Our determination of the trough date in April 2020 occurred 15 months after that date, in July 2021. Earlier determinations took between 4 and 21 months. There is no fixed timing rule. We wait long enough so that the existence of a peak or trough is not in doubt, and until we can assign an accurate peak or trough date.”

If GDP falls by only a little for two quarters but other factors remain stable, it is feasible that the NBER may not declare a recession. They use a basket of factors beyond GDP to determine the breadth, depth, and length of economic declines when declaring a recession.

Most recessions do include two-quarters of falling GDP. However, this current economy is one of the weirdest anyone has ever seen. We may see two-quarters of falling GDP (real GDP) while employment remains quite strong.

Are We in a Recession Right Now?

The two factors the NBER has watched most closely in determining a recession over the past several decades, personal income and employment, have been relatively steady, if not robust. Obviously, real personal incomes are struggling as inflation eats away the value of a paycheck, but people are still earning and spending.

Graph shows real personal income (income adjusted for inflation) since the year 2000 to present. The graph shows a general climb upward with decreases during years of recessions.

There has been a lot of press about the crash in the tech sector as valuations come back to earth and layoffs begin at some large tech firms, but the economy as a whole is adding jobs. Nonfarm payrolls remain pretty strong and are showing no signs of weakening. One sector’s struggle has not broadly affected the overall job market or economy.

Graph shows the total number of employed people from year 2000 to 2022.

Economists Are Bad at Predicting Recessions

Economists and business leaders are notoriously bad at predicting recessions. Nobel prize winner Paul Samuelson famously quipped, “The stock market has predicted nine out of the last five recessions.” An IMF (International Monetary Fund) paper found that of the 153 recessions in 63 economies between 1992 and 2014, economists correctly predicted only five recessions in the year preceding the recession.

That is not to say economists are dumb or bad at their jobs, but predicting the future is impossible. It is impossible to predict the timing and severity of economic shocks (that is literally why it is called a shock) and the effect of any policy response. Economists thought inflation would have fallen by now, but that was before the resurgence of COVID (especially internationally) and the war in Ukraine.

Big exogenous shocks commonly throw off forecasts. Around 2018-2019, many predicted an economic downturn as tariffs began to weigh on global trade, affecting consumers.
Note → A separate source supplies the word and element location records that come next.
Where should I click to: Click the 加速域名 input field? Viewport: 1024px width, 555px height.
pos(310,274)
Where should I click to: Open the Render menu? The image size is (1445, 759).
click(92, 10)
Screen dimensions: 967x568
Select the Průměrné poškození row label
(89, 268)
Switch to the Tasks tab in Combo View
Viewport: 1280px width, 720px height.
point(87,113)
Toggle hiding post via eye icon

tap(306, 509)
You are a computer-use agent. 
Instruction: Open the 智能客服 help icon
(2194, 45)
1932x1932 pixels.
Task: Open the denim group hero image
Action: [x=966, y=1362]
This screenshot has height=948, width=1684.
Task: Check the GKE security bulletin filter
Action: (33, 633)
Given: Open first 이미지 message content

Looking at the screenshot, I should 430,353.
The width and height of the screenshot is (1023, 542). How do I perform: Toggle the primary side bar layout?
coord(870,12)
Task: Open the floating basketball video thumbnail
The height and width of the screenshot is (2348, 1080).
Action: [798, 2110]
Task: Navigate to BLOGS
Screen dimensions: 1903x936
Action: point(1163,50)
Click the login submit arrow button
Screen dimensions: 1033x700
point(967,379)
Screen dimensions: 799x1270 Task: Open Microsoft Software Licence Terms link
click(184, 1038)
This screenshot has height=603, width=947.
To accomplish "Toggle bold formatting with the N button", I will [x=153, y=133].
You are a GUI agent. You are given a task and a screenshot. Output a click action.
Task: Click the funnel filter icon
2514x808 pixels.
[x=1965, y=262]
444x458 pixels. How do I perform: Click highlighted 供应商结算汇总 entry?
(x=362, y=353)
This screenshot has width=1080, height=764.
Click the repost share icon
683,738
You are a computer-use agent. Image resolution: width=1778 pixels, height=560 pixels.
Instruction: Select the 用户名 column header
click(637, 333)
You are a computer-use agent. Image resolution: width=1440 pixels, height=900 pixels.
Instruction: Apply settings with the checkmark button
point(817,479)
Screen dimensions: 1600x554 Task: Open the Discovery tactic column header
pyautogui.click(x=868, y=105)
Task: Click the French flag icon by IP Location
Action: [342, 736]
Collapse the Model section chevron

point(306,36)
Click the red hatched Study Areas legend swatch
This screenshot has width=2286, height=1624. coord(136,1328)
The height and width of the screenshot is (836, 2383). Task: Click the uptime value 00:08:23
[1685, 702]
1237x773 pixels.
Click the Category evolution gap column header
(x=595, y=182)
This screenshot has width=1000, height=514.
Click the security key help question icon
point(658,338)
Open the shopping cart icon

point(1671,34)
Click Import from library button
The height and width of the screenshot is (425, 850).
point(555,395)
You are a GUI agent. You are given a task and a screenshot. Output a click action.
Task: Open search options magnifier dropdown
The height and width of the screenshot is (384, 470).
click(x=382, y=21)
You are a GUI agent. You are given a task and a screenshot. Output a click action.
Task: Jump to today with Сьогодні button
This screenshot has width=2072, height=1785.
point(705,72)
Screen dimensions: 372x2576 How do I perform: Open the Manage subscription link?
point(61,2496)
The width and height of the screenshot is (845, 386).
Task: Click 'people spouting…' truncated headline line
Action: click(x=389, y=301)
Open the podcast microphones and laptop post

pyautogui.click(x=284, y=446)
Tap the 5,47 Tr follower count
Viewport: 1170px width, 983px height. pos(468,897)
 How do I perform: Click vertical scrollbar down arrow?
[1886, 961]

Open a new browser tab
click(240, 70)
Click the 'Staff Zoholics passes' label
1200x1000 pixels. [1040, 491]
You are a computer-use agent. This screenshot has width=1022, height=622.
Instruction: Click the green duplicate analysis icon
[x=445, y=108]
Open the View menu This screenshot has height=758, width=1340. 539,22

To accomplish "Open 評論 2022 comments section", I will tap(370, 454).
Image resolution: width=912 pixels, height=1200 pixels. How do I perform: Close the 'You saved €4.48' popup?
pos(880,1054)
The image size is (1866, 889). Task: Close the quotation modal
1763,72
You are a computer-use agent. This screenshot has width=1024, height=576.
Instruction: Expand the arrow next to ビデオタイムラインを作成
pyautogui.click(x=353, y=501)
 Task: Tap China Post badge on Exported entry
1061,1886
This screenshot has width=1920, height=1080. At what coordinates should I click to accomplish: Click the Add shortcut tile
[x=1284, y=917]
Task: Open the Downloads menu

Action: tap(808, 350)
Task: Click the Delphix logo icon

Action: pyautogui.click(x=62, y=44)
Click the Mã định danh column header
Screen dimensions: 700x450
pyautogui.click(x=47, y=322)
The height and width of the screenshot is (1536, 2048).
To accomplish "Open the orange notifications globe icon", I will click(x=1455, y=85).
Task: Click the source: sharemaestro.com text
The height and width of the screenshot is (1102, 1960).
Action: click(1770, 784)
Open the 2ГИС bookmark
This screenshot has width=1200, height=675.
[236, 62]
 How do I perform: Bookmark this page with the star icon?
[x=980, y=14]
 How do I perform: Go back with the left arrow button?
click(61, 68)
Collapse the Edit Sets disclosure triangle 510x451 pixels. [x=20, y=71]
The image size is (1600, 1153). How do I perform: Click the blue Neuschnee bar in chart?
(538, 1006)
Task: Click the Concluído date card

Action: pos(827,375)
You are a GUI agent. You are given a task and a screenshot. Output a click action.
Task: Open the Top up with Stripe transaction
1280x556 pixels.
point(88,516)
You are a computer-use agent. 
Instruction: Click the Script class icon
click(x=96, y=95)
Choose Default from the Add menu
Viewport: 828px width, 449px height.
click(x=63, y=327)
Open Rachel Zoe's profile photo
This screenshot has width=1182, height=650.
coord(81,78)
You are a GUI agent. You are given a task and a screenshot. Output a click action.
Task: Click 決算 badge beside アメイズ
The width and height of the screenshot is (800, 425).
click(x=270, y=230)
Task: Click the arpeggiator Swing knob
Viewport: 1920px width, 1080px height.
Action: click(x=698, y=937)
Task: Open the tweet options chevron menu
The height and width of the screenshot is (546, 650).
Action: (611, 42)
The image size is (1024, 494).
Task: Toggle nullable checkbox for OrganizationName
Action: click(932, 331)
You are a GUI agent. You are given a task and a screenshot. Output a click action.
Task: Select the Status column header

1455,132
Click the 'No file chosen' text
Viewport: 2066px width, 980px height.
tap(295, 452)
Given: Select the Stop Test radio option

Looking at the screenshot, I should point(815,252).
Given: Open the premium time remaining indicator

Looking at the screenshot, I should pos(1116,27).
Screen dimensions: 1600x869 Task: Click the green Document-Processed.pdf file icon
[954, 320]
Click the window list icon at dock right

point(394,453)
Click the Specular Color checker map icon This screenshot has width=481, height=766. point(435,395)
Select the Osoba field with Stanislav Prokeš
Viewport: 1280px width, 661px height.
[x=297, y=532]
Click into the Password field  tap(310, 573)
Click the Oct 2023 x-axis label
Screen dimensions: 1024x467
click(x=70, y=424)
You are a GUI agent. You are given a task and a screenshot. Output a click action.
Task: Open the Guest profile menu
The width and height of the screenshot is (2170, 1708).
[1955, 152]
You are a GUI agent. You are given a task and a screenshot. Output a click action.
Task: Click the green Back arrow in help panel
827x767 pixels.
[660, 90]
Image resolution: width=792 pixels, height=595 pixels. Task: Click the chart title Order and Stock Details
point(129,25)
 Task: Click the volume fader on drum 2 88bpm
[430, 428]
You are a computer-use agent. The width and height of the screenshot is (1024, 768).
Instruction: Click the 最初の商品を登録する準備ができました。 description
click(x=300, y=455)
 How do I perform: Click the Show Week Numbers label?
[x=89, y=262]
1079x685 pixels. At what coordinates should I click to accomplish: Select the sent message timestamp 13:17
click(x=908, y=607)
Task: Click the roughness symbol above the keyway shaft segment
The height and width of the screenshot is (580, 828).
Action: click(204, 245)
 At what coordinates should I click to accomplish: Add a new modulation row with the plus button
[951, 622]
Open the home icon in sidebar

And we all know what ended up happening in early 2020, and nobody predicted the pandemic collapse. The rapid economic recovery was even harder to predict.

If we are in a recession may not even really matter this time. The Fed is far more concerned about inflation at the moment, so it will continue its rate hikes and quantitative tightening even if economic growth stumbles. Politicians will also have difficulty responding with fiscal stimulus as the midterms approach. Nobody is coming to the rescue should the economy slip into recession, but with solid employment numbers, a rescue may not be necessary.